Perovskite oxide based materials have drawn considerable amount of attention as non-precious, non-noble cathode catalysts in oxygen reduction reactions for fuel cell and battery applications. High efficiency of perovskite catalysts often suffers due to instability and poor conductivity issues. Thus, the integration of these perovskite materials with other active catalysts is be of great interest. In this article, a series of new nanocomposites of perovskite–iron oxide with different molar ratios has been developed by hydrothermal method. We have shown that double perovskite calcium copper titanate CaCu₃Ti₄O₁₂ (CCTO) supported iron oxide (Fe₂O₃) catalysts exhibit excellent activity as cathode catalyst for oxygen reduction reactions in fuel cells.
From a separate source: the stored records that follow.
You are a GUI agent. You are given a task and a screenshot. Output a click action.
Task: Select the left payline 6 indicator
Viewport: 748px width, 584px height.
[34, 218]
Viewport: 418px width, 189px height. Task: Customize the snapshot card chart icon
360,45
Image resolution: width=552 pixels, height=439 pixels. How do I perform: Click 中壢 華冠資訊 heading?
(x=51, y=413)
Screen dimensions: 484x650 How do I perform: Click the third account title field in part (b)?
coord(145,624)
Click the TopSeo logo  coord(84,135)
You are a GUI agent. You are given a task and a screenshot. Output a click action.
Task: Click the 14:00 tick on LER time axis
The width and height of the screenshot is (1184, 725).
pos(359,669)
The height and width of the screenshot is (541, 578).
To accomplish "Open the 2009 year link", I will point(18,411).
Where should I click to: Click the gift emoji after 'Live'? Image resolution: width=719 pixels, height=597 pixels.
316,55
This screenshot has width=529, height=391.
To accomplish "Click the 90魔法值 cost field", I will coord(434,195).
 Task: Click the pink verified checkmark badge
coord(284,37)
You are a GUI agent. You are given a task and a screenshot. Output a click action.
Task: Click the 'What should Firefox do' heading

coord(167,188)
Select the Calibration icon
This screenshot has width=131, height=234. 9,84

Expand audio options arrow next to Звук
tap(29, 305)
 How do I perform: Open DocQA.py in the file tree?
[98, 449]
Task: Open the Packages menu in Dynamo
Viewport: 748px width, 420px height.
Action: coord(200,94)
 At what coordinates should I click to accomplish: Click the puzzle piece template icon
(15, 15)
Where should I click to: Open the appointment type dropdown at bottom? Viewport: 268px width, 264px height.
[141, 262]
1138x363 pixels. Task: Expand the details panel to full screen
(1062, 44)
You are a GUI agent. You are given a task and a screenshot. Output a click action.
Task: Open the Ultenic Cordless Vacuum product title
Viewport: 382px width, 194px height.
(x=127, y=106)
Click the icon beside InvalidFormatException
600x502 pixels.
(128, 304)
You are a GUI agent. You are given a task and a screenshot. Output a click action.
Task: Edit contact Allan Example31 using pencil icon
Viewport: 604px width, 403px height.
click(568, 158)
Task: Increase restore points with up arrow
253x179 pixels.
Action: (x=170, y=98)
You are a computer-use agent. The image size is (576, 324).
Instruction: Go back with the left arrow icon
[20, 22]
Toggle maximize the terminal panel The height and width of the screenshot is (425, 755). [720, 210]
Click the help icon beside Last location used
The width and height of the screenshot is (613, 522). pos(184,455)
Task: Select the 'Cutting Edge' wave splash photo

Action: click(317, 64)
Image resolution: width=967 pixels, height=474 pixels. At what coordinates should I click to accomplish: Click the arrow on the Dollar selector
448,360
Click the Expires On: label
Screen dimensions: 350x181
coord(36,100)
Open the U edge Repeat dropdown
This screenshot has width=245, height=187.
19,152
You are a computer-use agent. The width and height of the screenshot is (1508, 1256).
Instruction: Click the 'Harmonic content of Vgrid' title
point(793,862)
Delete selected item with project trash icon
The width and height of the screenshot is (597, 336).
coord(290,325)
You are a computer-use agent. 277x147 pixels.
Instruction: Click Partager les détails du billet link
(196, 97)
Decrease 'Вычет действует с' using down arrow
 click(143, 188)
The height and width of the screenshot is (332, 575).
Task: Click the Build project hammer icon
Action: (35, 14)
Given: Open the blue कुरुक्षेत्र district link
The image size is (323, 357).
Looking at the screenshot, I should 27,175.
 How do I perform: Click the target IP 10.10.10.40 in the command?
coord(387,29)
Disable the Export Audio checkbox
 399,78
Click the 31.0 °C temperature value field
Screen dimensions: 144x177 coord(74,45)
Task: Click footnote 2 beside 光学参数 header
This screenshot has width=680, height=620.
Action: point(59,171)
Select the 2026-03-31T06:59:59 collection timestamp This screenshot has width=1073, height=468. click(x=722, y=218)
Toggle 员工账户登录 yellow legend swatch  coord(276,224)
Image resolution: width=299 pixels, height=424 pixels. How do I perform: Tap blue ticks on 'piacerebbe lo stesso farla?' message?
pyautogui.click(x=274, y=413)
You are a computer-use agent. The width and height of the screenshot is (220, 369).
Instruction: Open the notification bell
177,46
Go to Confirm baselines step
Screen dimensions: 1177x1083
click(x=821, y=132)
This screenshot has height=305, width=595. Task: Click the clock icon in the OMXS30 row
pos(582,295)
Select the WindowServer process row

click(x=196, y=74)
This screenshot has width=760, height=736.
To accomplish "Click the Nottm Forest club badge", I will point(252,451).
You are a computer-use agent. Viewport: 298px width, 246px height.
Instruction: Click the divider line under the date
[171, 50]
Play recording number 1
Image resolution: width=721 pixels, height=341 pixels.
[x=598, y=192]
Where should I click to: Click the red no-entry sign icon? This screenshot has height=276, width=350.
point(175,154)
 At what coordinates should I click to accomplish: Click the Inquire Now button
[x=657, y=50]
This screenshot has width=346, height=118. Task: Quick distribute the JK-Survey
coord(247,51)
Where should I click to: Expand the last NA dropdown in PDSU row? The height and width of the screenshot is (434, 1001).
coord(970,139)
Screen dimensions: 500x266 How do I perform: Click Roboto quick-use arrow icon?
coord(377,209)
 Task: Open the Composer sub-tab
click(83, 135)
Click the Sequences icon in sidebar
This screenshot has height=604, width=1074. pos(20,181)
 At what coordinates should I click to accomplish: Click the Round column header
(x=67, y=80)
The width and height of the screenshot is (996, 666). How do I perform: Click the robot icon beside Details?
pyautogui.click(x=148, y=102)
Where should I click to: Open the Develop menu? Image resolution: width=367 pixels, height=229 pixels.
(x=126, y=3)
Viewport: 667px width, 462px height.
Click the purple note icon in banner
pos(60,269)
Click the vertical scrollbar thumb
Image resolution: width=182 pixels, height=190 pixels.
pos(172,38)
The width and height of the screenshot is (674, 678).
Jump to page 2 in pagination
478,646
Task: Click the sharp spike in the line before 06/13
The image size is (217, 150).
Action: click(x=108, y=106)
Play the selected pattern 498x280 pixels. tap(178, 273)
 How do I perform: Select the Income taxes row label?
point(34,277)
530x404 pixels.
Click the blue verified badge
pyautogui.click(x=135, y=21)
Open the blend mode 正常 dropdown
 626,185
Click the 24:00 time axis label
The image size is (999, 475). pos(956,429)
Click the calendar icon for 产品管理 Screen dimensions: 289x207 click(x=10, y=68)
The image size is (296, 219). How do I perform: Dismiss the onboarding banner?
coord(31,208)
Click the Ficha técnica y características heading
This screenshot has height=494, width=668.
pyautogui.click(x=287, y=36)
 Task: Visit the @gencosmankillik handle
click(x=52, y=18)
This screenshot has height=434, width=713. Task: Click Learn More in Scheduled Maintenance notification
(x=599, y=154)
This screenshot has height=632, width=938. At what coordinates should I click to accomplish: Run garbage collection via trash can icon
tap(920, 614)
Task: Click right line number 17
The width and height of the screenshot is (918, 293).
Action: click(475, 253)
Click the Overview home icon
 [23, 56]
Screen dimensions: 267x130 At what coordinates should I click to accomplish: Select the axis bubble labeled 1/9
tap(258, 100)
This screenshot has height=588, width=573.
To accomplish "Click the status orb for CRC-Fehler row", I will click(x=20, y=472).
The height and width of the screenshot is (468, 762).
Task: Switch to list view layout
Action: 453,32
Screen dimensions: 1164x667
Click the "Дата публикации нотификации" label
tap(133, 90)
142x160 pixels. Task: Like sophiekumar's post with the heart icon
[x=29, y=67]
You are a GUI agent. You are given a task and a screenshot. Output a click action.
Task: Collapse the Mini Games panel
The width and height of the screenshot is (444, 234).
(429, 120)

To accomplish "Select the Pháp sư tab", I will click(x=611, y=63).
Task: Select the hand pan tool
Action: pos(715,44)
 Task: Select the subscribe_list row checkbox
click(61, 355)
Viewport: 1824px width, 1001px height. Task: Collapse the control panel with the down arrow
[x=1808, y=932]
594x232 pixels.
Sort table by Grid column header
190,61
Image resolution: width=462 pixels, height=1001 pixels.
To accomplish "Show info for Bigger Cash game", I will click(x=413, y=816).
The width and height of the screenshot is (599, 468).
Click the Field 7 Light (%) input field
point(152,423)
Three different composites of CaCu₃Ti₄O₁₂ (CCTO) with Fe₂O₃ were prepared and the composites were analysed by various structural and microstructural characterization methods, such as XRD and FESEM. Microstructural investigations revealed cubic shaped iron oxide nanoparticles decorated over CCTO particles. Electrochemical analysis showed that the performance of composites improved drastically with increase in the amount of CCTO. Kinetic studies by rotating ring disc electrode method revealed that the composites exhibit four electron pathway for oxygen reduction reaction and generate hydrogen peroxide as an intermediate. This work demonstrates a new type of efficient metal oxide–perovskite composite for oxygen redution catalysis.